From the line containing "Audiomachine (264, 413)" down to the line containing "Terri Liles Mason (267, 682)" in the records below, reproduce every line exactly, ends included, and omit all others.

━━━ Data

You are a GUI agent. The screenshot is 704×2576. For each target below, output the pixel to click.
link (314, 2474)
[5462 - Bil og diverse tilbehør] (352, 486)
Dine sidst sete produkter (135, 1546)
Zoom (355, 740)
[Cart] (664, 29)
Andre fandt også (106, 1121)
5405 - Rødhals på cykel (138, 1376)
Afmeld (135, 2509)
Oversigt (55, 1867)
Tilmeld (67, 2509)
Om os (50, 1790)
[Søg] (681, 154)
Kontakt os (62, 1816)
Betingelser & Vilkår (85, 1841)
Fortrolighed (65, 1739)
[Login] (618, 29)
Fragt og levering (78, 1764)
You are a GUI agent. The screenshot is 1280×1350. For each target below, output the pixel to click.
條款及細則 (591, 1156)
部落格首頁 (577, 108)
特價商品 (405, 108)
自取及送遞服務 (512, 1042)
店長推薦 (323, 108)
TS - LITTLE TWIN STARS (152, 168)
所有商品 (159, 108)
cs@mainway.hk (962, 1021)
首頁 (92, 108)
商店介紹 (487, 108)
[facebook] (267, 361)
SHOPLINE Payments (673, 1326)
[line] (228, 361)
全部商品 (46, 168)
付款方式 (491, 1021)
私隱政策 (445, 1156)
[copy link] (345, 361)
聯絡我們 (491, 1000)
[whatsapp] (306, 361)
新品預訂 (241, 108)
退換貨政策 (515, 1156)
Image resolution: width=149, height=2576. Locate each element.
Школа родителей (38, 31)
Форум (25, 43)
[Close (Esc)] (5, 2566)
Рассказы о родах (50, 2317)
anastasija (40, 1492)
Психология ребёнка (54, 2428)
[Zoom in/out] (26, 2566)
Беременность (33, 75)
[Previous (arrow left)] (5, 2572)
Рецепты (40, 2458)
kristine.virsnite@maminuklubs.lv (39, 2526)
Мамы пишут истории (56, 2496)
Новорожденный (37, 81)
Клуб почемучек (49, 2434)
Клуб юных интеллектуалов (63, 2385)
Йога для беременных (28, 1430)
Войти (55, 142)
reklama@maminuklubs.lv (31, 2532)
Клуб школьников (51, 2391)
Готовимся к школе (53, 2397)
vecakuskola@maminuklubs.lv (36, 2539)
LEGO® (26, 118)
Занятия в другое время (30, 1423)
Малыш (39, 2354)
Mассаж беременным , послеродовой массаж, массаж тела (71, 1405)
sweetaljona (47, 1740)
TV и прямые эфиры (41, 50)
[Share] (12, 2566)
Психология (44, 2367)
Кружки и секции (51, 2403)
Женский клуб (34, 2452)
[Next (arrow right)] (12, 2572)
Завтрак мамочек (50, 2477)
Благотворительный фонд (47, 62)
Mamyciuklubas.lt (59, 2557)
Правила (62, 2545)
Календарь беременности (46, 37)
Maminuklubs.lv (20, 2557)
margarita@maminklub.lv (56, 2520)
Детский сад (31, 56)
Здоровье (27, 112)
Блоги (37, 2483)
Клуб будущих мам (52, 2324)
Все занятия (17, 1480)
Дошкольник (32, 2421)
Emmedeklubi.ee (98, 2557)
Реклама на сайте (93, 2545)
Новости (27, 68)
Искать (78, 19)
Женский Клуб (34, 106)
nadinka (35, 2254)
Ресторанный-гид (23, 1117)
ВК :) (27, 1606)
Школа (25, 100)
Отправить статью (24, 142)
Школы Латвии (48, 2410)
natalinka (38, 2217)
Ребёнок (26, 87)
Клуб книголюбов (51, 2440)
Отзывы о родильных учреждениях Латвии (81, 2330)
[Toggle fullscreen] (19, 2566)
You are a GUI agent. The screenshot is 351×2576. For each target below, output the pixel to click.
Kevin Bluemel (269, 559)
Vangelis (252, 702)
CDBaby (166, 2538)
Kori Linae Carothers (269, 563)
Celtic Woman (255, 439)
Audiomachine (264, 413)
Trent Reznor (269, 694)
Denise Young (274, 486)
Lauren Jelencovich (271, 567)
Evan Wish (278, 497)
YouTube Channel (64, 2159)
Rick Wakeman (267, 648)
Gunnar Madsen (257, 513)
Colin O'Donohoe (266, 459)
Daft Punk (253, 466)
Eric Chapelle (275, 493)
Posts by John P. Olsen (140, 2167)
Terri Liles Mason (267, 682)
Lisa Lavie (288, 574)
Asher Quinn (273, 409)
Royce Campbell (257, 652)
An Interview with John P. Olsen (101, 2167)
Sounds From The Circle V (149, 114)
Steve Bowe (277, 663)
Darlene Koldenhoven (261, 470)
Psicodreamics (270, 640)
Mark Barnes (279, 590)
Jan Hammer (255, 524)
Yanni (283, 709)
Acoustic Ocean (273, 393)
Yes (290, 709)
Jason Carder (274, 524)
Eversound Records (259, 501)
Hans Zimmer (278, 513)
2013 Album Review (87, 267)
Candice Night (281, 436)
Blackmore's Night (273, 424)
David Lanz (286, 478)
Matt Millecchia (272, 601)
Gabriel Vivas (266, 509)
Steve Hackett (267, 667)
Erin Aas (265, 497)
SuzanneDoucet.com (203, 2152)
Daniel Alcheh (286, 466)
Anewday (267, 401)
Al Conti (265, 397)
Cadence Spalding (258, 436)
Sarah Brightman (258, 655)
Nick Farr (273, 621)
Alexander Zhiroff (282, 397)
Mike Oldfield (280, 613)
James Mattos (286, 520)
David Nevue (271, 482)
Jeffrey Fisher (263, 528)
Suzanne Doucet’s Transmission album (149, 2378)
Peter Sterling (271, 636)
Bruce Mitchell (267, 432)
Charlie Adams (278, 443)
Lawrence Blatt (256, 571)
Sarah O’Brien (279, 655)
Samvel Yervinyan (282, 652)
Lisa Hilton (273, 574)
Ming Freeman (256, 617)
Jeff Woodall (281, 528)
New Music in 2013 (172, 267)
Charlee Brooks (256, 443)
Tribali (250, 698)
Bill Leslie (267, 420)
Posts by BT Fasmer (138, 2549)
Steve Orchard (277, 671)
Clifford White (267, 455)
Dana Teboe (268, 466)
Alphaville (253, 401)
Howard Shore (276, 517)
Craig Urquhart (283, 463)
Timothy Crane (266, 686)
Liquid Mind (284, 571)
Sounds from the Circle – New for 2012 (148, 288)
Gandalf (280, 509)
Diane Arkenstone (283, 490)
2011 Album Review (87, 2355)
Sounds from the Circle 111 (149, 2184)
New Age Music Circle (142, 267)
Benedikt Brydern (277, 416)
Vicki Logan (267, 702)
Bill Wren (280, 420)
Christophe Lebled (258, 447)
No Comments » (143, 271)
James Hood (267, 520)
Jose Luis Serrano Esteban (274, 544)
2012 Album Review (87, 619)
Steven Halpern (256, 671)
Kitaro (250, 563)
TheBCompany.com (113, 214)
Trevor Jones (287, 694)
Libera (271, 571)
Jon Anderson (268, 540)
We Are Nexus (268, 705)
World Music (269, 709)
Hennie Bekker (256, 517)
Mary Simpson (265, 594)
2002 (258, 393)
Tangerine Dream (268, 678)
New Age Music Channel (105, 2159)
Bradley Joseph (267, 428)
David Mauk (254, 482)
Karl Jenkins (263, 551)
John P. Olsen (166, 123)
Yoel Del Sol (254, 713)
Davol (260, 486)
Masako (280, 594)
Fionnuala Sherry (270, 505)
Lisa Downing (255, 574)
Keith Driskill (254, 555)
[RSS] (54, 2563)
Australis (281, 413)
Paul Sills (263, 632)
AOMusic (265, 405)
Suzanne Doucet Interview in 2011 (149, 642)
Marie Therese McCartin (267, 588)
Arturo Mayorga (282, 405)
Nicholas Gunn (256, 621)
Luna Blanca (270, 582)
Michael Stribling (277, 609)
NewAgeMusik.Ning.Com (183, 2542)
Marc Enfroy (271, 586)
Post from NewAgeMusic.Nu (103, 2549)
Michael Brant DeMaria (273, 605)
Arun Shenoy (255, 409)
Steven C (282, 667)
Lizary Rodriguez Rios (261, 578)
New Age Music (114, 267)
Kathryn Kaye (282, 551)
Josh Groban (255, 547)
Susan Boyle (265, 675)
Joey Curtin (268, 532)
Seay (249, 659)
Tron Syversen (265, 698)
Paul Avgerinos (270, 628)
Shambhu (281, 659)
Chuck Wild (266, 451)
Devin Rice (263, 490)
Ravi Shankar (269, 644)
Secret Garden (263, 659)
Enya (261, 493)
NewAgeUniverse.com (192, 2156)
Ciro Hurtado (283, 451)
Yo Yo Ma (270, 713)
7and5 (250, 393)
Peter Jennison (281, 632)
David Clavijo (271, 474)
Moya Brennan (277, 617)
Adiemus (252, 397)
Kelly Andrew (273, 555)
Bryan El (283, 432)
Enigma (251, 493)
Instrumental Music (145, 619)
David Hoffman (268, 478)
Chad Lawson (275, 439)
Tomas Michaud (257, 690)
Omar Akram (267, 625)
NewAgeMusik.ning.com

━━━━━━

» **Answer to this problem**:
Audiomachine (264, 413)
Trent Reznor (269, 694)
Denise Young (274, 486)
Lauren Jelencovich (271, 567)
Evan Wish (278, 497)
YouTube Channel (64, 2159)
Rick Wakeman (267, 648)
Gunnar Madsen (257, 513)
Colin O'Donohoe (266, 459)
Daft Punk (253, 466)
Eric Chapelle (275, 493)
Posts by John P. Olsen (140, 2167)
Terri Liles Mason (267, 682)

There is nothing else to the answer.